Those of you who follow this blog know I don't usually get too personal.
Generally, I like to explore subjects that anyone can use.
This time, though, I wanted to share a few thoughts with you that occupied my headspace this Mother's Day.
I enjoyed Mother's Day from the mother side of it, as I have done for the past 30 years (my oldest and youngest child are, believe it or not, 20 years apart). And I had a wonderful time. It was absolutely beautiful. My little boys made me keepsakes. We went to brunch with my in-laws. Very nice, very thoughtful and very memorable.
At the brunch table my mother-in-law made an announcement. She said from now on she wanted to have a Mother's Day tradition that we remembered the mothers and grandparents in our families who have passed on. She shared a few lovely stories in memory of her mother and my husband's mother. Of course we all misted up.
After my mother-in-law finished sharing, I spoke up almost without thinking. For some reason, my beloved paternal grandmother had come to mind.
So, too, had her garden.
When I recall Grandma, I can't help but remember all things food-related, both in the garden and the kitchen. Grandma was from "the old country" (it wasn't "old" because of its own antique roots but because she and my grandfather had separately left it behind, then serendipitously met in America). She grew. She canned. She skrimped, saved and stretched every penny even when she didn't need to.
The garden was, for Grandma, a given. When one could, one grew one's own food. It was simply a natural thing to her. Yet Grandma took gardening up a notch, way before gardening was trendy, kitschy and shabby-chic. She had an innate understand of plants, what they needed and when, and how to coax both yields and beauty out of any plant she touched.
And on very, very special days, she would allow me into "her" garden.
How I love those memories, wandering through Grandma's huge walk-through garden, picking what she told me was ready, learning patience from what wasn't.
This means that as with everything Grandma told to me, there was a lesson in there. I never forgot that and other gardening lessons from Grandma, some obvious (be patient; know when to water and when to hold back and not smother) and others more subtle (you can't force a plant to grow where it doesn't want to be; sometimes no matter how much care and attention you give, your efforts don't pan out - just move on).
My grandmother passed away when I was just eight years old. There is so much I wish I'd been able to ask her about before she died, such as what life was really like in Poland and why she came to the U.S. I never did ask, and was largely estranged for a lifetime from my father, who divorced my mother just before my grandmother and grandfather died.
But Grandma gave me what she could, in every way she could.

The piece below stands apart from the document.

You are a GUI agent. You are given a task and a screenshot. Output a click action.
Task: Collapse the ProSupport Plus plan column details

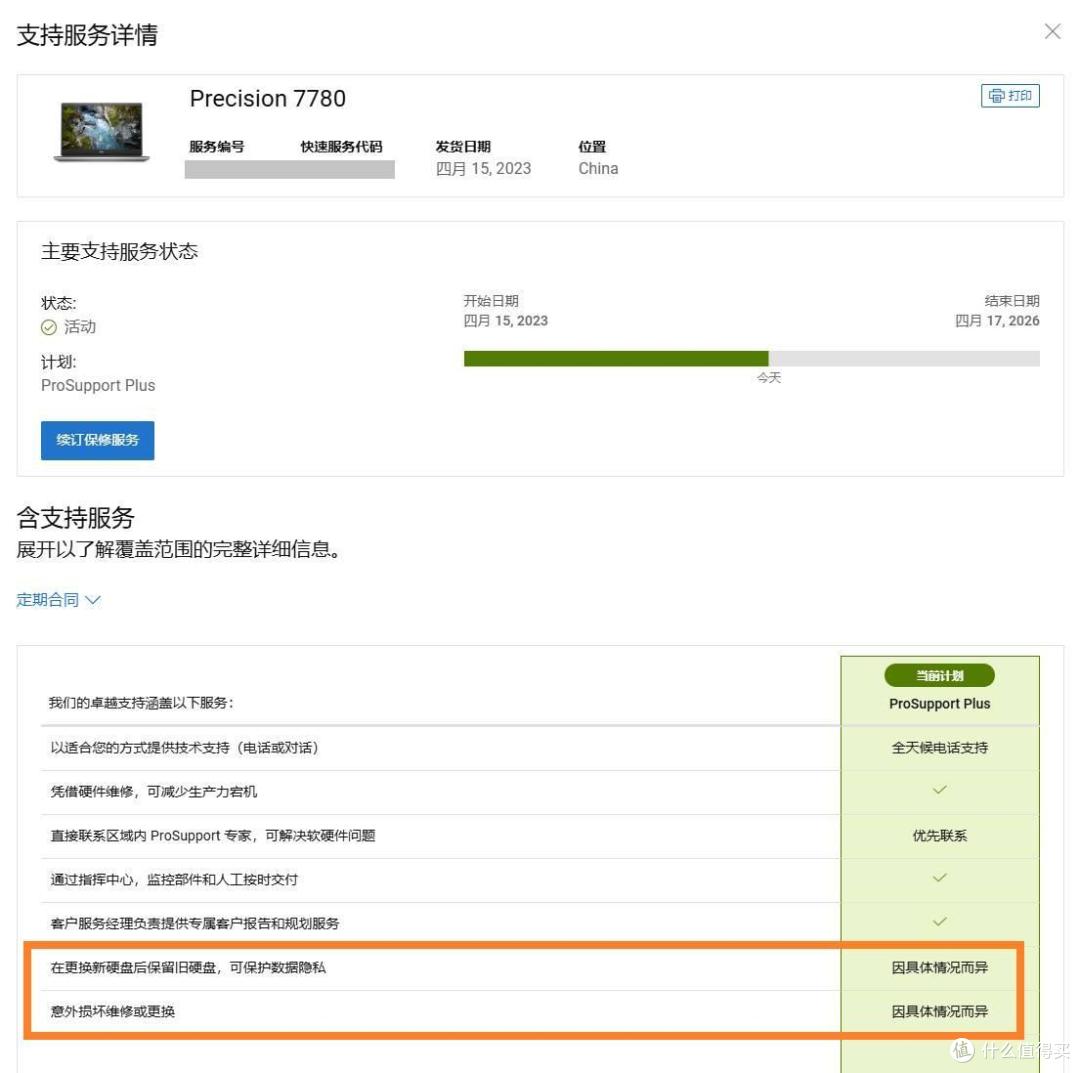coord(938,703)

She gave me eight strong years of love and nurturing, of helping me tough some things out and cuddle our way through others.
Grandma planted seeds that have lasted me my whole life long until today, and, I trust, always will.
This Mother's Day, may you remember those women in your life, whether a mom, grandparent, aunt or simply a family friend - or perhaps even your own grown daughter who is now a mother herself - and think about what they've planted in YOUR garden simply by being there for you. Happy Mother's Day, my friends.